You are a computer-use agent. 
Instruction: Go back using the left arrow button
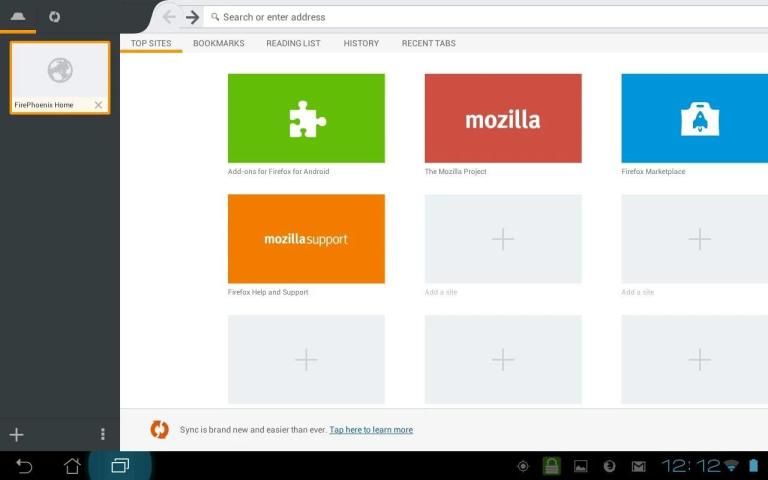169,17
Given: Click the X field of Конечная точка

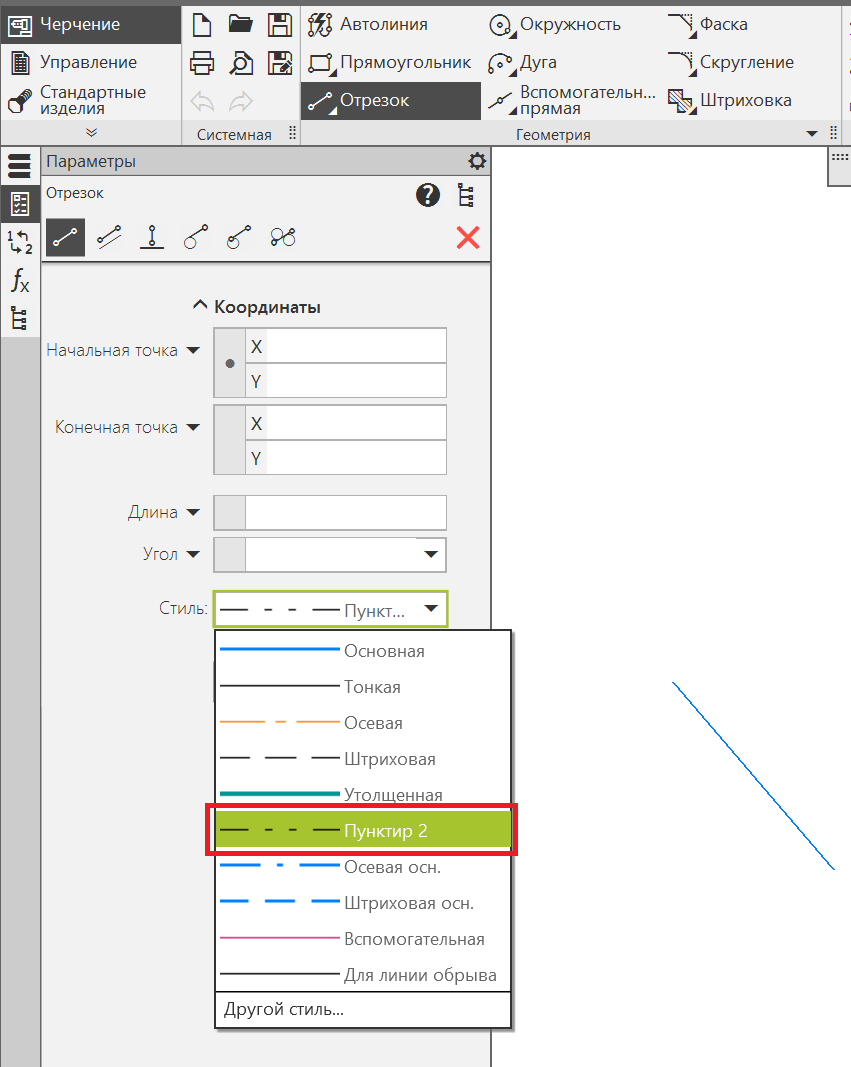Looking at the screenshot, I should tap(355, 423).
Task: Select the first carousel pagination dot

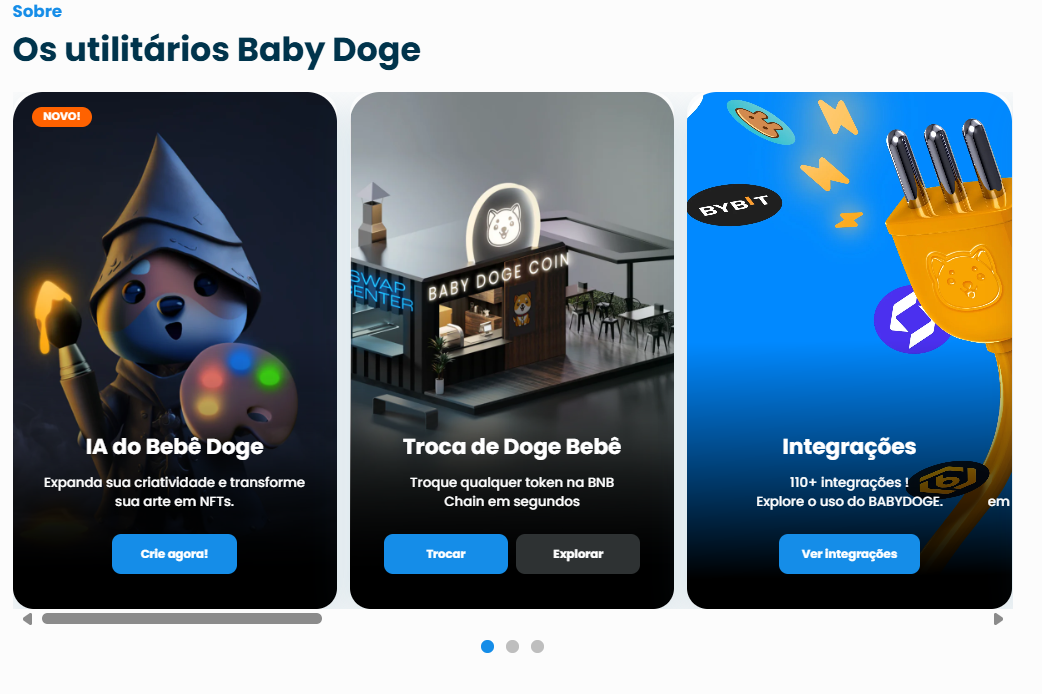Action: point(487,646)
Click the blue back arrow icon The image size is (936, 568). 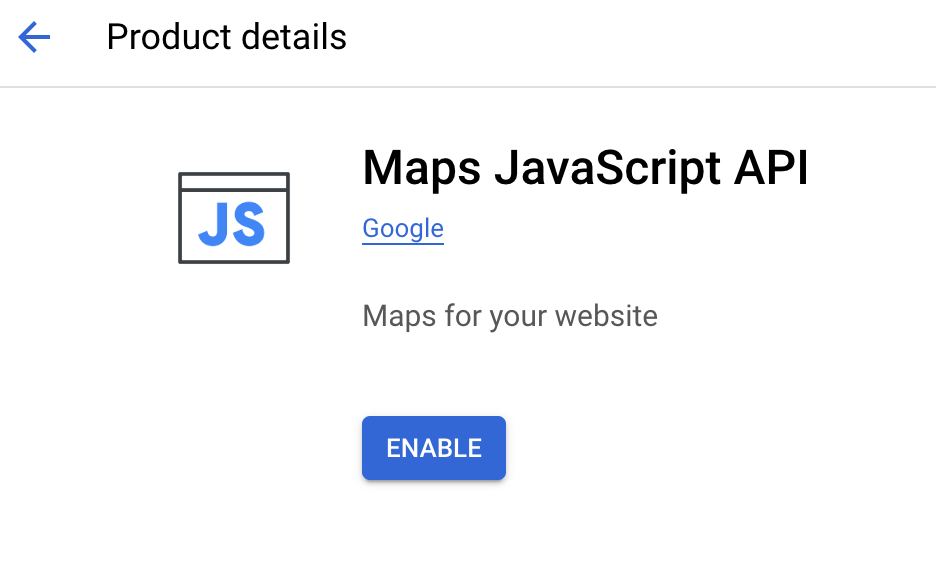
-=-=-
# Task item
Please write out the material from the line containing "Instruction: Go back" to its final line, both inclusive, exactly as it appears; pictures are not part of the copy.

# Task solution
Instruction: Go back using the left arrow button
169,17
Given: Click the X field of Конечная точка

Looking at the screenshot, I should tap(355, 423).
Task: Select the first carousel pagination dot

Action: point(487,646)
Click the blue back arrow icon The image size is (936, 568). 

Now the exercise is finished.